* _TEXT SEGMENT_
I just got back from a week-long trip to Tokyo, and I can say first-hand that the DS is everywhere there. In the time I spent riding subways and trains in the city, I must have seen 50 DS's in use by Tokyo residents. It was rare to get on a train and not see someone using a DS. The variety of titles available for the platform is also staggeringly wide compared to what we have in North America. Some of the more interesting titles I saw: - an interactive wine appreciation guide called "Sommelier DS", as well as an equivalent title for sake - numerous training titles for kanji - numerous training titles for english It's no wonder the DS is selling well in Japan, with the breadth of available Japanese titles it's a viable purchase for anyone who speaks Japanese, young or old, gamer or non-gamer.
While I agree with your argument for the DS, I'd hardly call the PS2 "current." Comparing a 7-year-old console to a one-year-old console is pretty apples to oranges. Despite the mistake made in the article, lumping handhelds in with consoles, what they're saying is still pretty much true: of the next-gen consoles, the Wii is the current market leader, and it's gaining market share at a much faster rate than the 360 or PS3.
If you look at why the PS2 was successful, it got to market earlier than its competitors with a good product at a good price. That lead to strong initial sales, which in turn led to a lot of titles being developed for this new system. More titles turned into additional hardware sales, which led to even more developer attention on that platform, and the whole thing snowballed and ultimately 120 million PS2s were sold. The Wii may have been later to market, but at the rate it's outselling PS3 and 360 it will be the most common next-gen console by a significant margin for the Christmas '08 season. That is confirmed to be attracting increased developer attention (see the comments made by the CEO of EA for example), which means we're going to be seeing more 3rd-party titles for the Wii in the future. That in turn will likely lead to increased hardware sales, and so on.

* _DIRECTIONS_
Using the comments on game console sales, explain in one to three sentences how the PS2 ended up selling 120 million units. The listing isn't needed here.

* _GIVEN INFORMATION_
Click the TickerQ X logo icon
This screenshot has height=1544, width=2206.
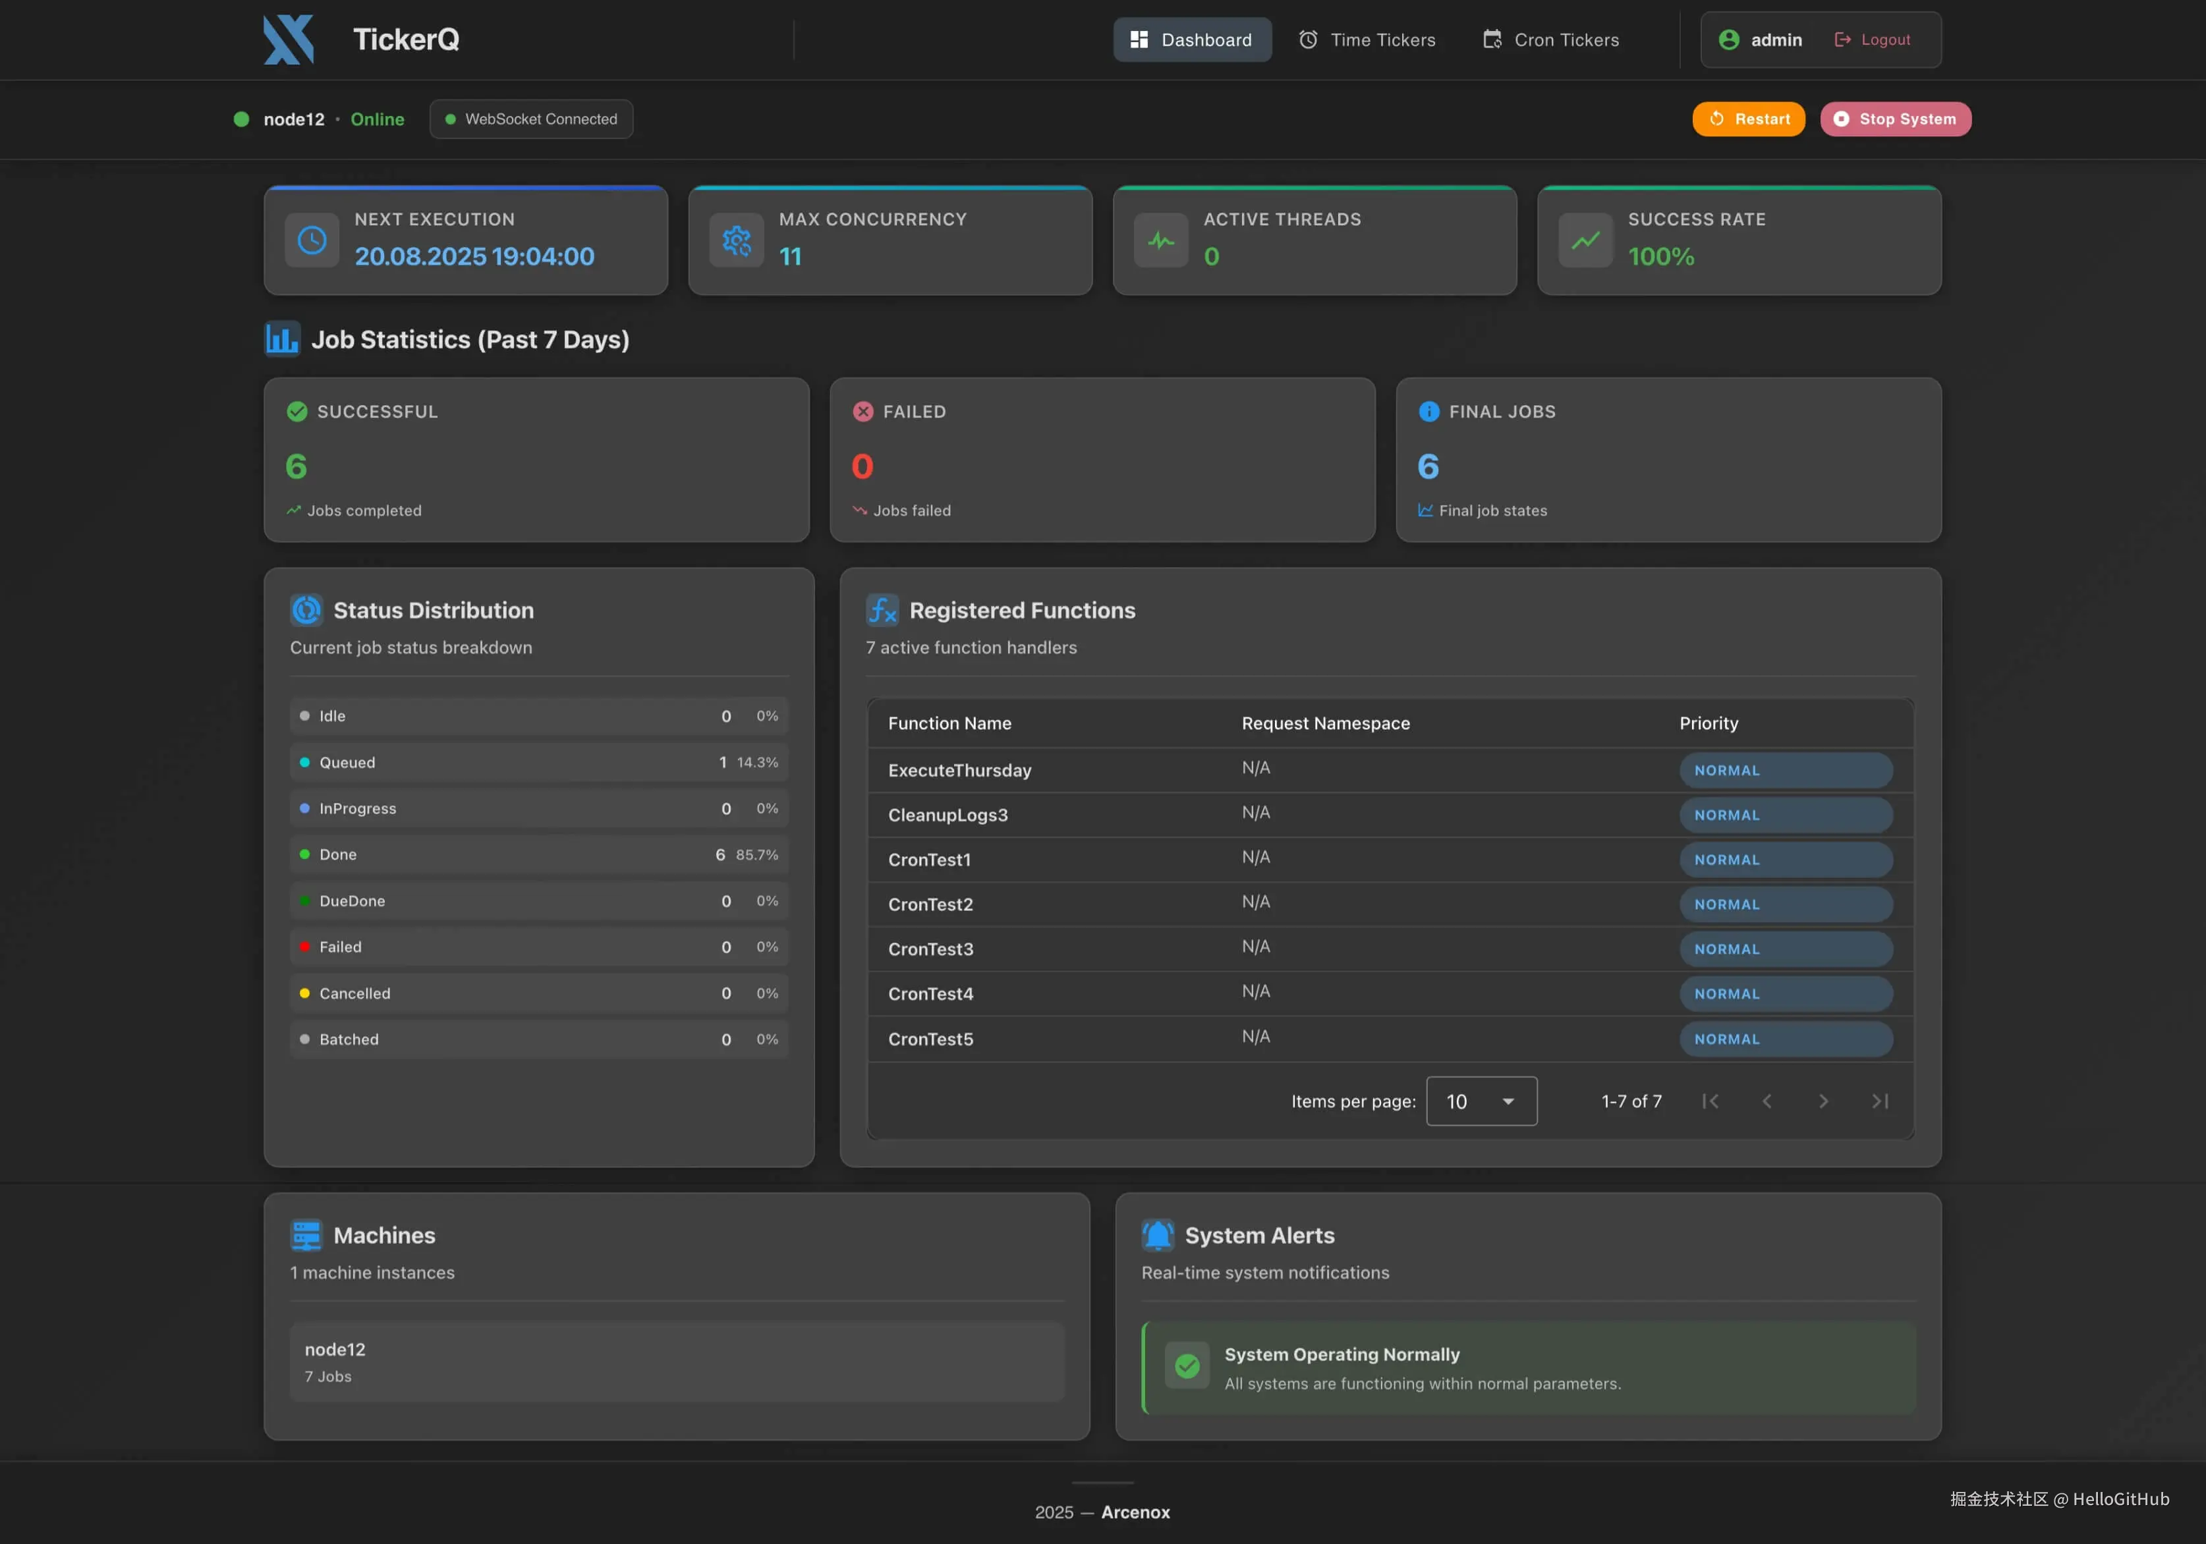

* _CORRECT ANSWER_
The PS2 reached the market before its competitors with a good product at a good price, which led to strong early sales and drew developers to make many titles for it. Those titles drove more hardware sales, which attracted still more developer attention, and the cycle kept building until 120 million units were sold.